Once generated, a vector embedding can be used for a variety of tasks such as classification, prediction, recommendation, and more. They are particularly useful because they reduce the complexity while retaining the essential characteristics needed for these tasks.

Adding in ANN

Searching for a similar vector (like finding a word with a similar meaning or an image with similar content) in high-dimensional spaces strains systems, especially those with a vast amount of data -- this is where approximate nearest neighbor (ANN) comes into play.

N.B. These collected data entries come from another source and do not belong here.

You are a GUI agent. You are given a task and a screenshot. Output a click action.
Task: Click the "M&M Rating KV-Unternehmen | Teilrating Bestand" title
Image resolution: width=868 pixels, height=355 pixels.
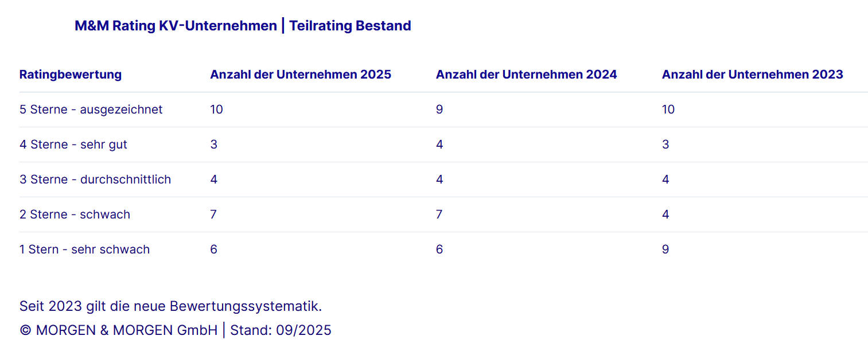(x=243, y=26)
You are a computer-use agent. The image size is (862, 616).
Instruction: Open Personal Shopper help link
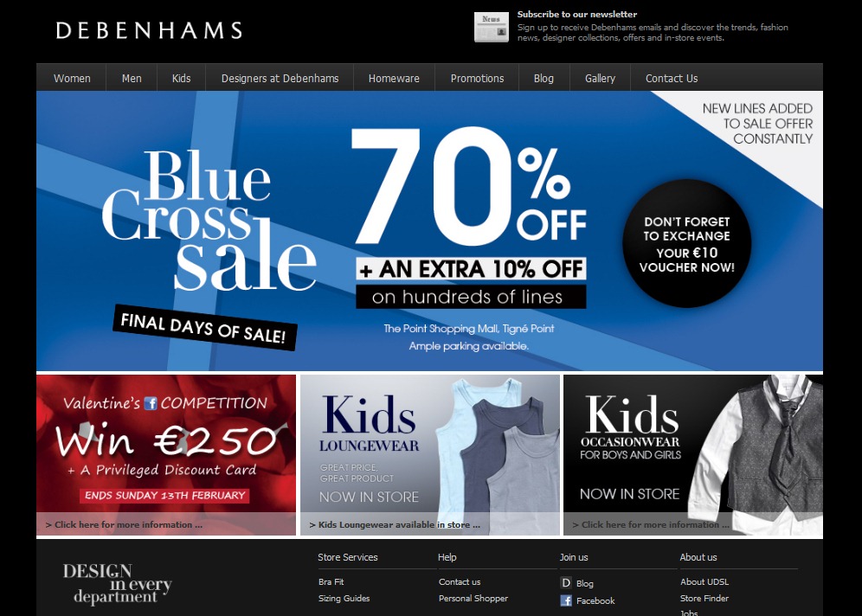click(473, 598)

  • ANN algorithms are designed to quickly find "nearby" or "similar" data points in high-dimensional vectors, like those formed by embeddings.
  • Instead of calculating the exact nearest neighbors, which is computationally intensive, ANN algorithms focus on finding a "good enough" solution.
  • For example, in a recommendation system, user and item embeddings might represent users and products; the ANN algorithm can quickly identify products that are close to a user's profile in the embedding space, thus providing personalized recommendations in vector databases.

Conclusion

In summary, vector stores and their integration in AI technologies represent a transformative leap in data management and processing. This is evident in a myriad of applications, from search engines to recommendation systems, and even in cutting-edge areas like facial recognition.

As we continue to advance in the realms of AI and ML, understanding and leveraging the capabilities of vector stores will be paramount in driving innovation and creating solutions that are both sophisticated and highly effective.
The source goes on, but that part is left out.